If you haven’t seen it and want to avoid spoilers, hit pause on this piece, go watch, and come back.
The film’s premise is simple: demons are draining people’s souls, and generations of musicians have used their voices (literally) to protect the world. (Let’s put a pin in the demon-slaying mechanics for now.) Then the demons decide to flip the tactic: “We’ll use our voices to steal their audience.”
Watching as a media-soaked mom, I couldn’t miss the parallel. It feels like our culture has split into sides, each trying to out-sing, out-shout, or out-shame the other. In the movie, the first group decides to fire back with a diss track about how much they hate the other side and (brace yourself) how they don’t deserve to live.
Sitting on the couch with my 8- and 10-year-olds, I almost turned the movie off. We don’t need more messages like that in the world. But I’m glad I stuck with it. Because the moment that made me want to stand up and shout yes came when the lead singer realizes that you can’t rid the world of its demons by amplifying hate. Those aren’t the words that blanket the earth in protection. As Romans 12:21 puts it, we don’t defeat darkness by mirroring it; we overcome it with good. 1 Peter 3:9 says, “Do not repay evil with evil or insult with insult. On the contrary, repay evil with blessing…”

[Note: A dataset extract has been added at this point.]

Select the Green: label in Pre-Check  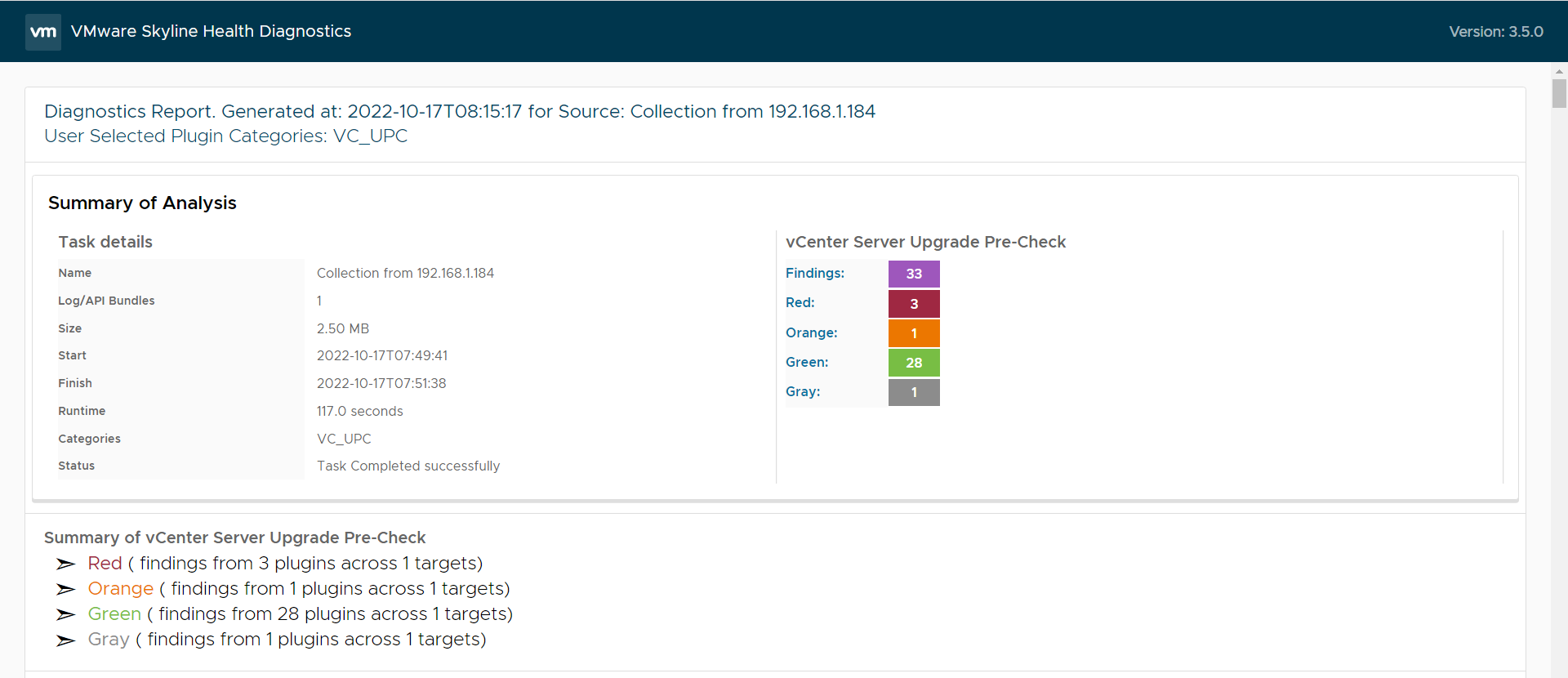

There’s another thread I found powerful. (Spoiler alert again.) The leader of the Demon Hunters carries a hidden truth: she’s part demon. She’s fighting not only an enemy “out there,” but something complicated within herself.
That hit home for me. I was raised in a conservative family that remains conservative. In today’s climate, I oppose a lot of what that label has come to represent, yet I also identify with conservatives because they’re the people who love and formed me into who I am. It’s hard to hear peers speak with open contempt for “the other side,” not knowing that “the other side” is also my parents, my relatives, my roots, and partly, me.
I think many of us carry a version of that tension. We inherit beliefs, communities, and stories that shaped us, and then we meet a world that challenges them. Loving our people while disagreeing with their opinions can feel like a fault line running through our own hearts.
What ultimately shifts the story isn’t a louder chorus of contempt. It took Rumi, the lead singer of the Demon Hunters, getting to know her "enemy" and seeing who he was beyond just someone she was taught to hate. She began to get to know his story and see him not just as a category. As Bishop Easterling recalled during a recent meeting I was in, her mother used to say, “If we only got to know each other’s story, we’d have a lot more compassion for one another.” That’s the moral I want echoing in my children’s ears.
As a mom, I’m big on “show me, don’t tell me.” This movie doesn’t spell out all these lessons, but you experience them as an audience. As a Christian mom, I’m grateful when a movie shows inner conflict honestly: how anger can feel righteous, how crowds can sweep us along, and how choosing against that current can be the bravest act in the room. Sometimes harmony happens precisely “when darkness meets the light.” Matthew 5:14-16 tells us, "You are the light of the world...In the same way, let your light shine before others, that they may see your good deeds and glorify your Father in heaven." In other words, live in a way that reveals God's goodness to the world.
A diss track won’t save the world. More hate won’t protect it from the demons within it. Our voices carry power. “Death and life are in the power of the tongue…” (Proverbs 18:21). Let’s use our voices to tell the truth without stripping each other of dignity. Let’s raise our voices, not to drown someone out, but to lift each other “up, up, up…You know together, we’re glowing.”